Document excerpt »
▬▬▬▬▬▬

This book includes a set of rigorous and accessible studies on the topic of “research evidence” from a variety of levels and educational vantage points. It also provides the reader with thoughtful commentaries from leading thinkers in the field. The complex process of acquiring, interpreting, and using research evidence makes for a rich and under examined area in educational research, practice and policymaking. Policy makers, practitioners and scholars are in need of additional knowledge and practical steps in terms of the uptake of evidence into practice. In addition, sharpening understanding in terms of the ways in which research evidence is shaped or adapted at different educational levels (school, district, state, federal) as well the factors that support or constrain the acquisition and use of research evidence is of immediate use.

▬▬▬▬▬▬

Supplied material »
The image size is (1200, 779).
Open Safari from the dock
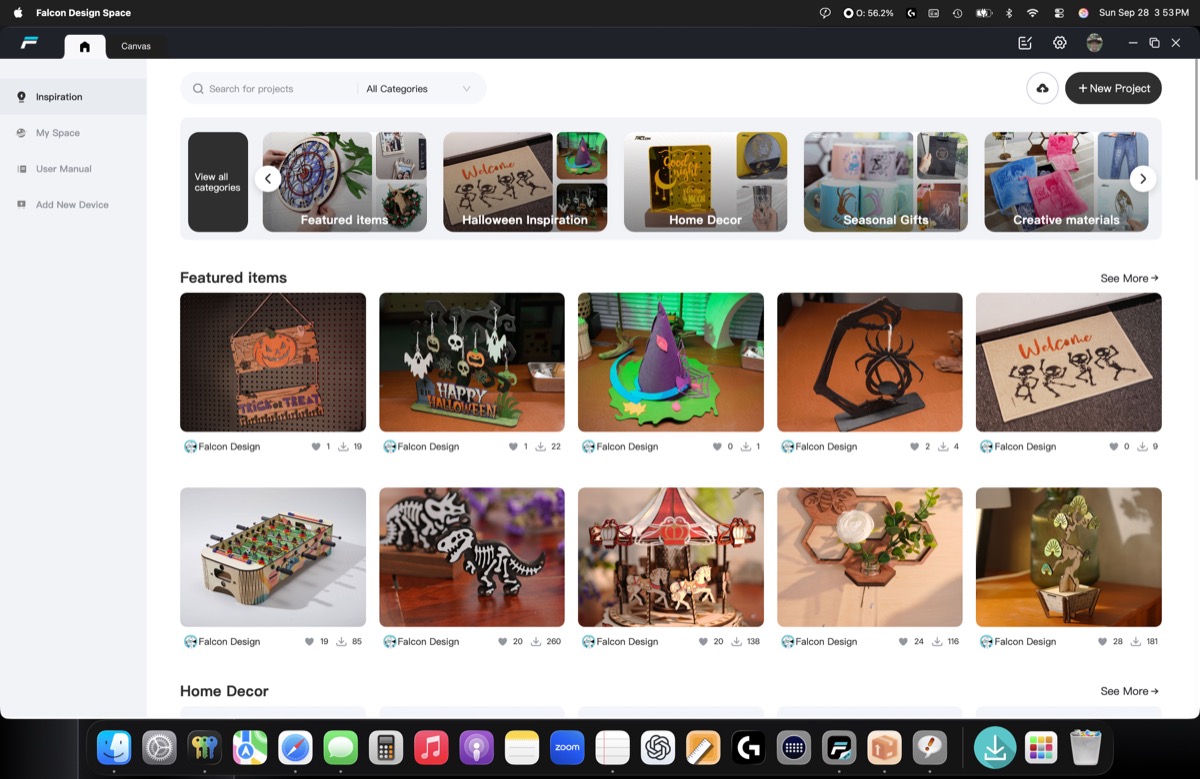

▬▬▬▬▬▬

Work instructions »
(1) Answer each question from the book description on research evidence.
(a) Besides its studies, what does the book give the reader?
(b) Which educational levels are named in parentheses?
(c) Who is said to need more knowledge and practical steps?
(2) The book description on research evidence calls its topic a rich and under examined area. What reason does it give for this? Explain in one to three sentences.
(3) Extend the book description on research evidence, starting after its final sentence.

Solved problems »
(1)
(a) Thoughtful commentaries from leading thinkers in the field.
(b) School, district, state, and federal.
(c) Policy makers, practitioners, and scholars.

(2) The description says this comes from the complex process of acquiring, interpreting, and using research evidence. That complexity makes the topic a rich and under examined area in educational research, practice, and policymaking.

(3)
While professional support for evidence-based practice in schools has never been stronger, credible research has found only weak large-scale effects. This book provides us with key insights about the nature of this problem and a comprehensive approach to its solution; it is a major step toward realizing the considerable potential for school improvement of reciprocal working relationships among policy, practice and research communities. Ken Leithwood, Emeritus Professor, OISE/University of Toronto

The problem of scant research use at school sites is old, but the federal to classroom level scope of this book is unique. The authors' analysis of the current status leads to despair, but they provide a clear and compelling path forward. Michael Kirst, Professor Emeritus, Stanford University; President, California State Board of Education.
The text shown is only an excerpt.